Asparagus - great big thick spears, nicely charred from the grill - came on a bed of brown butter sauce, best described I suppose as a kind of toasty, nutty hollandaise. We're right smack bang in the middle of asparagus season at the moment, and so of course they're on the menu everywhere but I'm still impressed with places that are finding some new way of showing them off.


I wouldn't normally have ordered tomatoes with stracciatella - I'm less forgiving of this kind of thing being on the menu absolutely everywhere than I am of asparagus, because I love asparagus - but actually this was very interesting, with a kind of sharp keffir lime dressing to liven it all up. Tomatoes were well seasoned too.


For £15 I was expecting perhaps one langoustine, or maybe two teeny ones - there's more than one restaurant I've been to in the last couple of years serving langos so small I'd questioned whether they ever should have been landed at all - but not here. Two giant beasties, with claws so big they contained more meat you'd find in a tail in some places, perfectly timed with sweet, soft flesh, came drenched in "fermented prawn butter". And if you're thinking that maybe they gave the blogger table bigger specimens than everyone else, I can assure you that our seats overlooked the kitchen and every other plate of langoustine that hit the pass was at least the same size.


Last of the savouries was a mutton chop, tender and full of flavour, with a neat little pile of pickles. It was very good, but once you've tasted the Cull Yaw from such places as Mangal 2 or Kiln, other types of mutton tend to disappoint slightly. Even so, we quite happily polished it off, and had no real complaints.

For dessert, rhubarb Paris Brest (or even "Breast" as they'd put on the menu and someone had tried to gingerly correct) which had an irresistable light, flaky texture and a good strong hit of rhubarb purée, and "croissant ice cream", apparently made by soaking croissant in water, making a kind of croissant stock, and then making ice cream from that. Maybe I've been lucky, but I can't remember being anything less than happy with any homemade ice cream in any restaurant in the last few years. And I'm pretty sure I'm not getting less fussy - places are just getting better at ice cream.

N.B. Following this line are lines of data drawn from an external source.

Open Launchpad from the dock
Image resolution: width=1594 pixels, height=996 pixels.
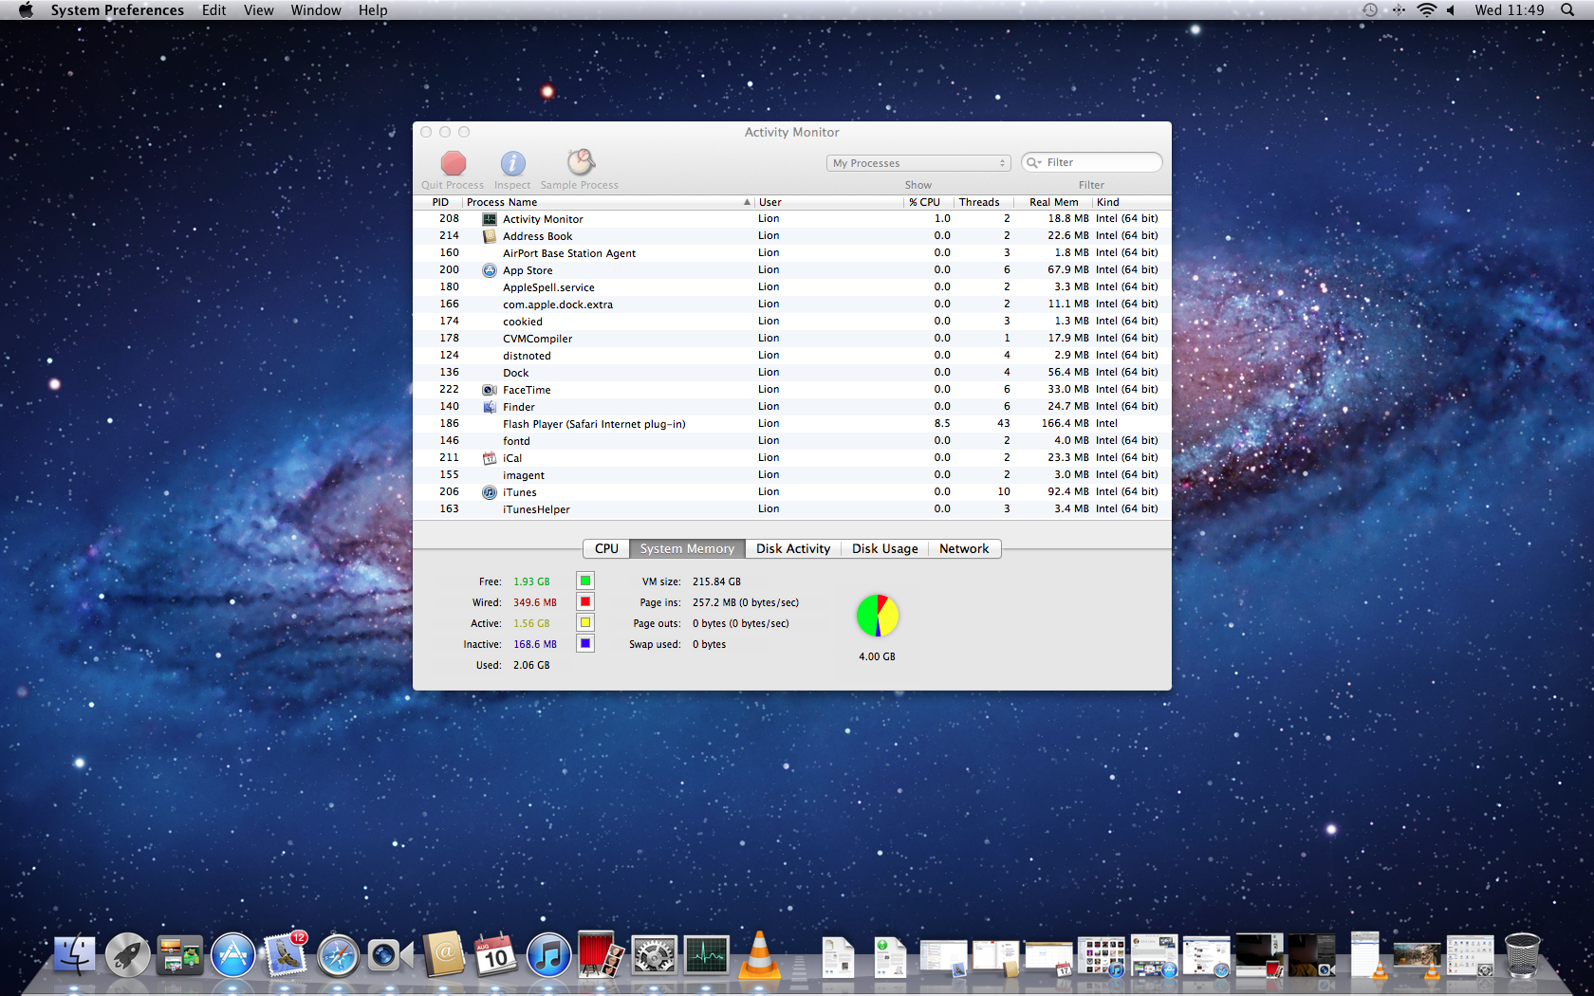click(x=127, y=956)
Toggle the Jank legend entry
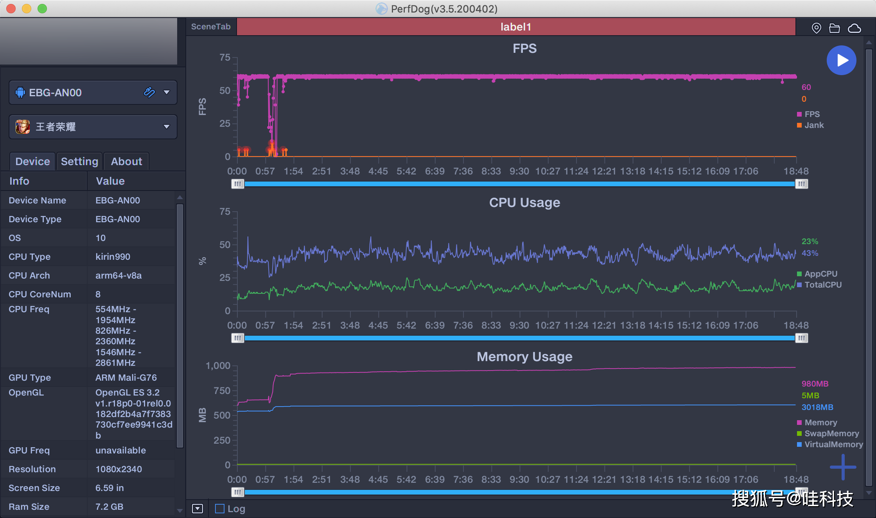This screenshot has width=876, height=518. [x=813, y=125]
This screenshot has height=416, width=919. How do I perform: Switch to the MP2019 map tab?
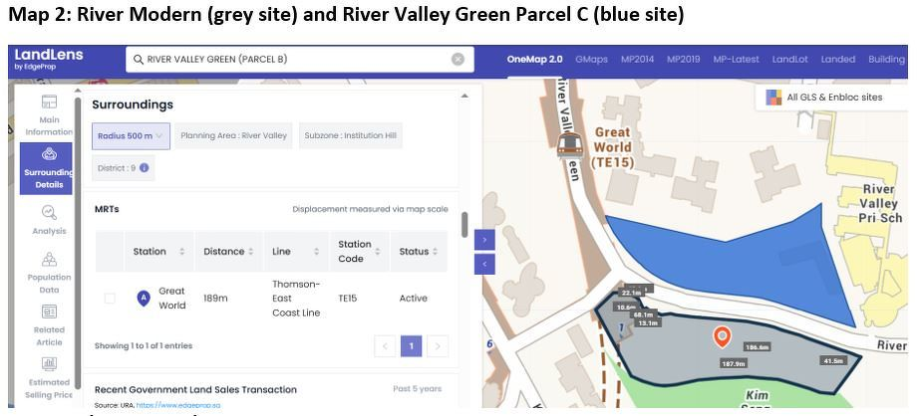[684, 59]
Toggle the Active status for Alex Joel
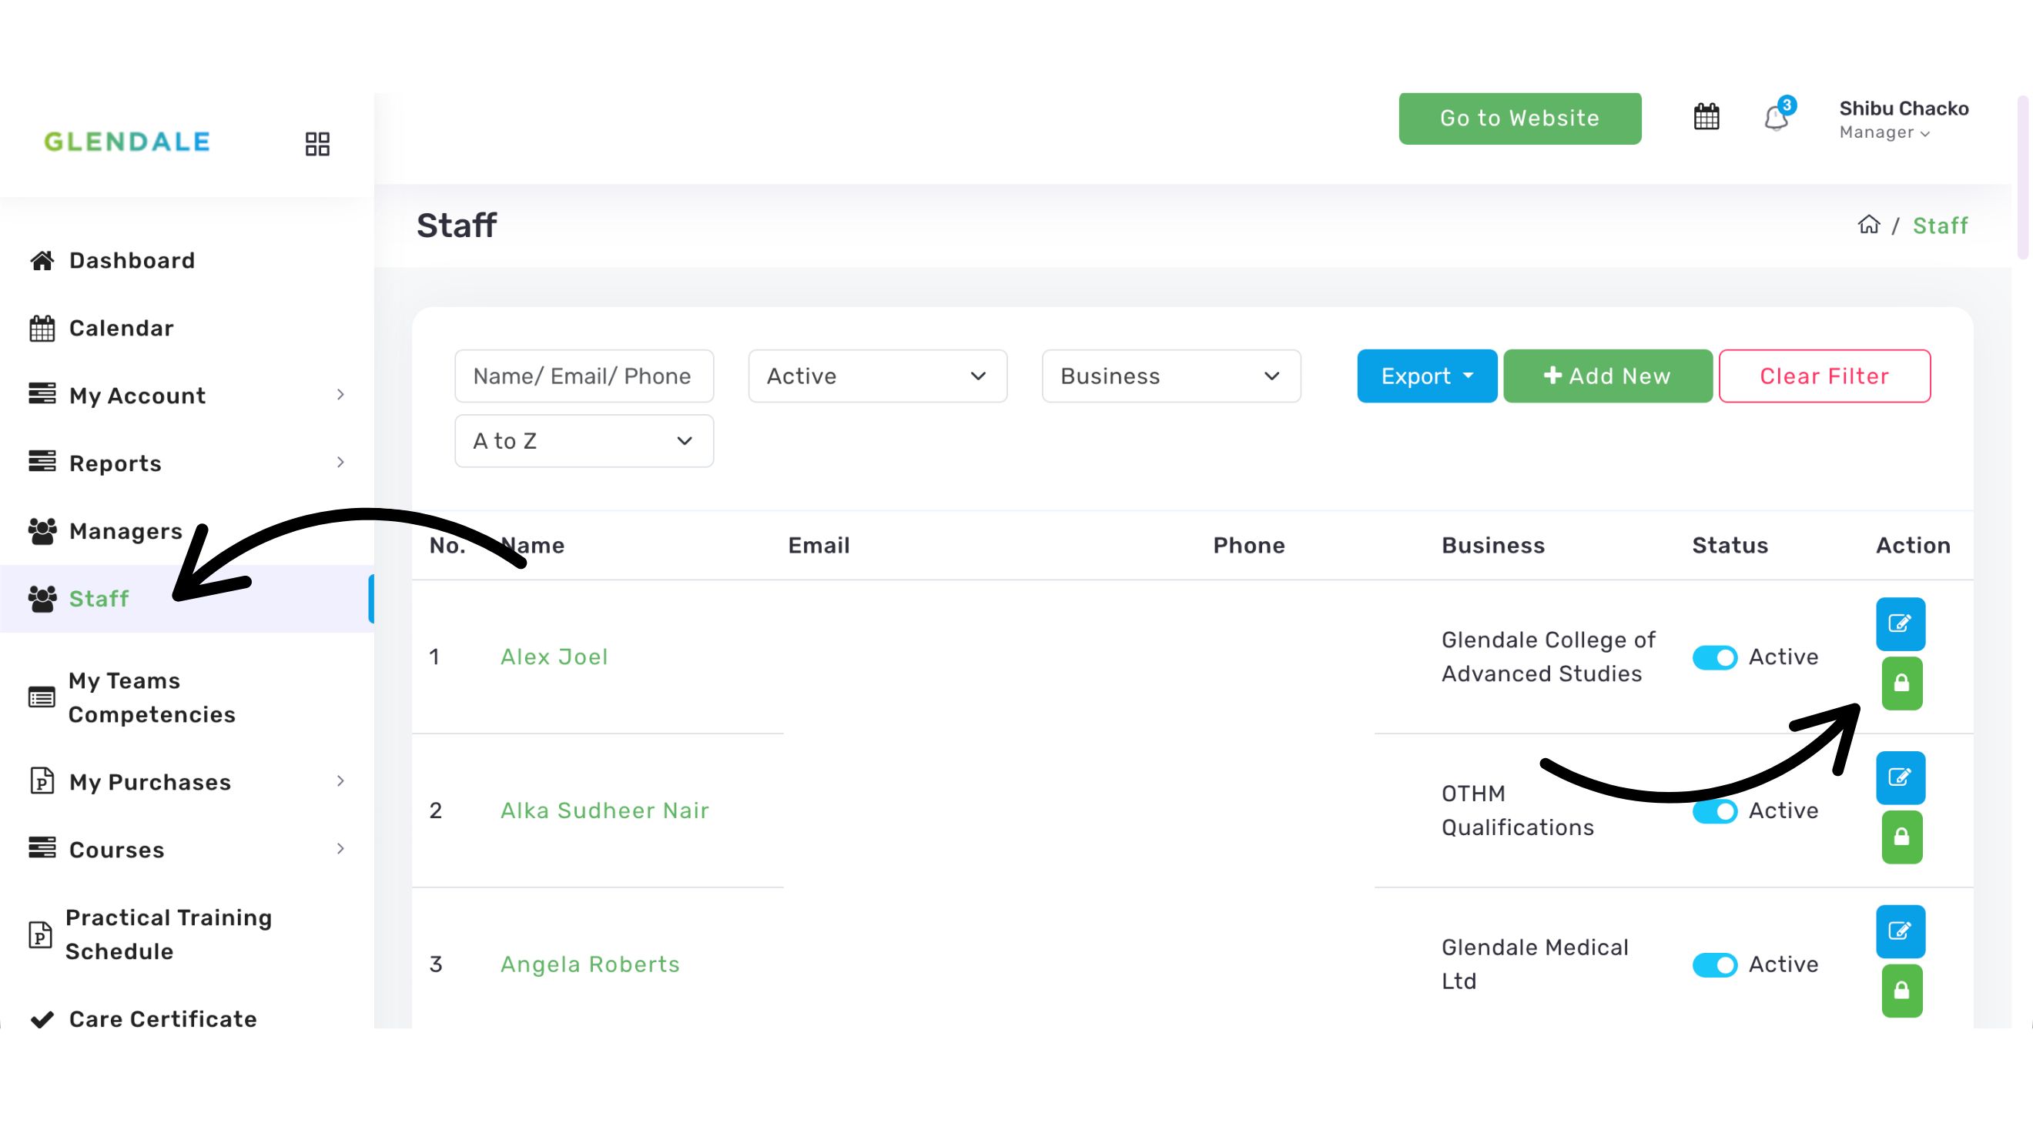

So, yes, the Buxton is good. Very good. Food in central London as well-chosen, intelligently treated and smartly served as this could - perhaps even should - cost easily double what they're charging for it. True, portion sizes are controlled, but it takes just as much skill to assemble two exquisite whipped cod's roe panise as it does four or six, and £15 for two big langoustine is vanishingly rare in the capital. It's a little tricky working out what our bill would have been as a couple of the dishes were off-menu, but if I say the food came to about £50pp, and drinks another £20pp, I don't think I'd be too far off the mark. Very reasonable indeed.


And I very much hope the team behind the Buxton don't stop there. It must have taken a heroic amount of steel and determination to survive through two years of pandemic after having been open barely a few months, but to come out of all that with an operation quite as mature and confident is an achievement indeed. I hope we see a few more tastefully updated East End boozers with a seasonal chalkboard menu and a nice cocktail list over the coming months and years, but even if they stay where they are for the moment, we've still got so much to be thankful for.

9/10

I was invited to the Buxton and didn't see a bill.